We reject Sonderman’s assertion that his successful bidder status rendered him an indispensable party to the application by Remington under R. 4:50-1 to set aside the void portion of the 1983 foreclosure judgment, to which Sonderman was not a party. First, the April 1984 judgment is not now *618before us for review and was not directly challenged by Sonderman after he learned of its entry. Next, Sonderman had not acquired title in April 1984, and indeed, because of the judgment lien in Ayers, his ability to do so was then open to question. Additionally, in the present matter the former Township Attorney testified on February 22, 1989 as to the evidence which had been presented in the 1984 proceedings which confirmed Remington’s proof that proper notice of foreclosure had not been given, as required by Mennonite, supra. Without question, there was a substantial basis for the April 1984 judgment. Even had Sonderman participated, the most he could have raised was a possibility that Remington might have received actual notice, whereas the proofs from both Remington and the Township supported the showing of absence of requisite notice.

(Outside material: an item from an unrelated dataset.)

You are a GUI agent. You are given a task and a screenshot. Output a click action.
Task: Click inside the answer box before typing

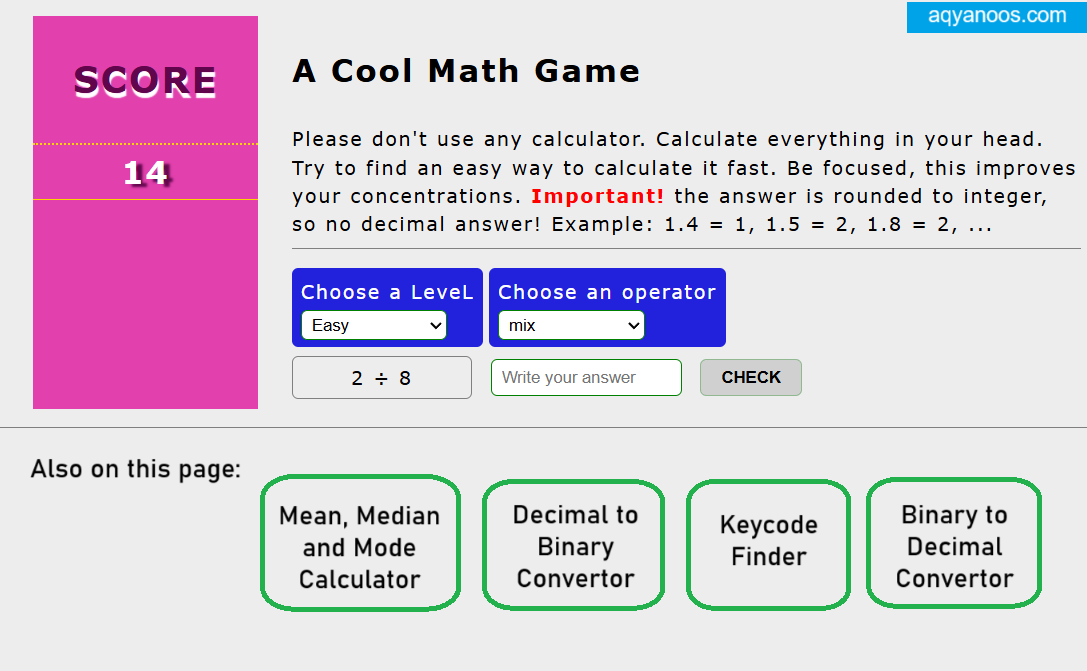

We also agree with the trial judge that the bargain and sale deed with covenant against grantor’s acts given by the Township in November 1984 could not convey to Sonderman any more interest in Lot 15 than the Township had, even if Sonderman were not to be charged with notice of the judgment recorded by the Clerks of the County and Superior Court. By November 1984, the Township had no further interest in Lot 15.
Sonderman was entitled to be placed in the status quo ante and recover what he paid out. See the analogous decision in Raniere v. I & M Investments, Inc., 172 N.J.Super. 206, 411 A.2d 719 (App.Div.), certif. den., 84 N.J. 473, 420 A.2d 1278 (1980). That is what the judgment under review has done.
Affirmed.
In Bergen-Eastern we affirmed a trial court judgment which permitted an ailing widow to reopen a foreclosure judgment after the three-month period provided for in N.J.S.A. 54:5-87, and held, as we did in New Shrewsbury Borough v. Block 115, Lot 4, 74 N.J.Super. 1, 8-9, 180 A.2d 387 (App.Div.1962), that under the New Jersey Constitution, the judicial rule enunciated in R. 4:50 was to be given supremacy, as a matter of practice and procedure, over foreclosure statutes. Bergen-Eastern expanded upon the holding in New Shrewsbury Borough which itself made clear that the statutory time limitation would not bar an application to reopen judgment brought by reason of lack of jurisdiction or fraud. See also, as to the power of Chancery to reopen foreclosure judgments, although "with a marked degree of caution” where the equitable circumstances so warrant, Crane v. Bielski, 15 N.J. 342, 104 A.2d 651 (1954), and as to removal of judgment liens secured without proper jurisdiction, Berger v. Paterson Veterans Taxi Service, 244 N.J.Super. 200, 581 A.2d 1344 (App.Div.1990).